Highly Efficient Follicular Segmentation in Thyroid Cytopathological Whole Slide Image
This work addresses a domain-specific problem for medical imaging by improving efficiency and accuracy in thyroid cancer diagnosis, though it is incremental as it builds on existing methods.
The paper tackles efficient follicular segmentation in thyroid cytopathological whole slide images by proposing a hybrid architecture that integrates a classifier into Deeplab V3, achieving 80.9% segmentation accuracy and reducing segmentation time by 93%.
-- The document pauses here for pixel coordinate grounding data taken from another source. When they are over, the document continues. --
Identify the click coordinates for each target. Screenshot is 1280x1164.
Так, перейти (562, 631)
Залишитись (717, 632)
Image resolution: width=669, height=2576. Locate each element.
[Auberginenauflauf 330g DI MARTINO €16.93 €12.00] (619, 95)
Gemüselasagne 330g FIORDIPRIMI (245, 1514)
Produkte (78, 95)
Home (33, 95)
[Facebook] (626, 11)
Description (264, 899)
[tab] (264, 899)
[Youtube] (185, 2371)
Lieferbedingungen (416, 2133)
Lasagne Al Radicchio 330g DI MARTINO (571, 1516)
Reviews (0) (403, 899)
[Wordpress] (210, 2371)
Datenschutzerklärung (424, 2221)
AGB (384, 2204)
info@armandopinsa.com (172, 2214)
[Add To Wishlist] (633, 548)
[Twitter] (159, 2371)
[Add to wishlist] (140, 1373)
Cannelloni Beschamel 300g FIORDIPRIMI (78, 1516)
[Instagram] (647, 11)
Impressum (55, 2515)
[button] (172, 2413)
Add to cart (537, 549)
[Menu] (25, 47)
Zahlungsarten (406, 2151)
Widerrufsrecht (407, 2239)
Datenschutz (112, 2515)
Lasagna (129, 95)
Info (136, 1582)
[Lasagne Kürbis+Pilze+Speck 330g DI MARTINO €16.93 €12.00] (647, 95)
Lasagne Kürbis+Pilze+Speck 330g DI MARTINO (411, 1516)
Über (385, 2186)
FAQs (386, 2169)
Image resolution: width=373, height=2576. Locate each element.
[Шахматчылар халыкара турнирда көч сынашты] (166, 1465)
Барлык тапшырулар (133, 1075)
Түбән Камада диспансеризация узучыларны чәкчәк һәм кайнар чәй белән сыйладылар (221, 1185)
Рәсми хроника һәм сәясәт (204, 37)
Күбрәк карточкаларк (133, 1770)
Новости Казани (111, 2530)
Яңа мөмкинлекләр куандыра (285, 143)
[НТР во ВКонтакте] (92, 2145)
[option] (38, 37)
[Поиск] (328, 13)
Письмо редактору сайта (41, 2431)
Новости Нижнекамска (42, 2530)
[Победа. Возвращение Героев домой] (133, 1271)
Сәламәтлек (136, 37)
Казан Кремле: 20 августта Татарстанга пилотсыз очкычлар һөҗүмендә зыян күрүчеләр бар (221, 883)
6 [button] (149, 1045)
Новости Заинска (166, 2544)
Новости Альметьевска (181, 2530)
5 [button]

In this paper, we propose a novel method for highly efficient follicular segmentation of thyroid cytopathological WSIs. Firstly, we propose a hybrid segmentation architecture, which integrates a classifier into Deeplab V3 by adding a branch. A large amount of the WSI segmentation time is saved by skipping the irrelevant areas using the classification branch. Secondly, we merge the low scale fine features into the original atrous spatial pyramid pooling (ASPP) in Deeplab V3 to accurately represent the details in cytopathological images. Thirdly, our hybrid model is trained by a criterion-oriented adaptive loss function, which leads the model converging much faster. Experimental results on a collection of thyroid patches demonstrate that the proposed model reaches 80.9% on the segmentation accuracy. Besides, 93% time is reduced for the WSI segmentation by using our proposed method, and the WSI-level accuracy achieves 53.4%.